Hello? If the term teenage is relatively new, that state-of-being and its concerns have been around at least since the time of Romeo & Juliet. For some reason, however, director and co-writer (with Jon Savage, from his book on the subject) Matt Wolf decided to make a documentary all about... what? I'm not exactly sure. Ostensibly Wolf & Savage want to explore the coming of the "teenager" -- which supposedly occurred around the turn of the 20th Century, though the name itself arrived closer to mid-century -- along with the changes all this presaged.

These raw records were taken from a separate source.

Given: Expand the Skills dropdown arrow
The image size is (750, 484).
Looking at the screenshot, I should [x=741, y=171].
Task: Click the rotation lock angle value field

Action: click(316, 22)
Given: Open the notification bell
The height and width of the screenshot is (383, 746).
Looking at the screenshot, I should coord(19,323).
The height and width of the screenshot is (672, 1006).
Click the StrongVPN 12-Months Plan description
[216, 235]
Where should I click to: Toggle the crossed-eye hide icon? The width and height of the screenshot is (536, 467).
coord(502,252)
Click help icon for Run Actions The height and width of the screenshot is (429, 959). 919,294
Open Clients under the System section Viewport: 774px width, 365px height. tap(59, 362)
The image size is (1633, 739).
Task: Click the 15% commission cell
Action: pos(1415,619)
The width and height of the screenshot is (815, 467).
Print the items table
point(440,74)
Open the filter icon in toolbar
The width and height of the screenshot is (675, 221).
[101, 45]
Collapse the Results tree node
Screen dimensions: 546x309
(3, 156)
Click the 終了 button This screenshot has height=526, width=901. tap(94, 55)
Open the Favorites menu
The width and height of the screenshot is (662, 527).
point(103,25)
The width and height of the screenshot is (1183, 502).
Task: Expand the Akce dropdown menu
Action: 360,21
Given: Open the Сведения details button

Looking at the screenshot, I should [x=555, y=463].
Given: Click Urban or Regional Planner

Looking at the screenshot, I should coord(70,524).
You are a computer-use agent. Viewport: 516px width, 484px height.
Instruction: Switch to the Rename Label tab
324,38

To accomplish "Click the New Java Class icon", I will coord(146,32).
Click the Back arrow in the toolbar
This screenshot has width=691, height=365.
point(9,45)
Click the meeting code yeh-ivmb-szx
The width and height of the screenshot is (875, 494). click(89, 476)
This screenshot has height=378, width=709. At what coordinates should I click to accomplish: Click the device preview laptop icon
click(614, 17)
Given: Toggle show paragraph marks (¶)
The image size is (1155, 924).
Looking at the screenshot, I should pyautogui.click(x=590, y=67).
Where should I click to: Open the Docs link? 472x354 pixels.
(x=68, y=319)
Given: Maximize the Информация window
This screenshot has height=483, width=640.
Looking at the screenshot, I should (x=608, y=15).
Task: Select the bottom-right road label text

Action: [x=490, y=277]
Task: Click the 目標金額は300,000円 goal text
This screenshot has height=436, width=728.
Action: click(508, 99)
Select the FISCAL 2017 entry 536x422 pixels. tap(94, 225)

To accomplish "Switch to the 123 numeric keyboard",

To manage this, Mr. Wolf, pictured at left, picks out the adolescents of three countries -- Britain, Germany and the USA -- and follows a few of them from around the beginning of the 20th Century onwards. Why only these three countries? Well, why not? You gotta start somewhere. And so we do. The filmmakers offers up everything from the Boy Scouts (of both Britain and America) and Britain's "bright young things" to America's roaring '20s flappers and 1940s jitterbuggers. They're all here, along with a lot more, and they're singing and dancing and goose-stepping up a storm (yes, we get Germany's Hitler Youth, too). To what purpose, I'm not certain.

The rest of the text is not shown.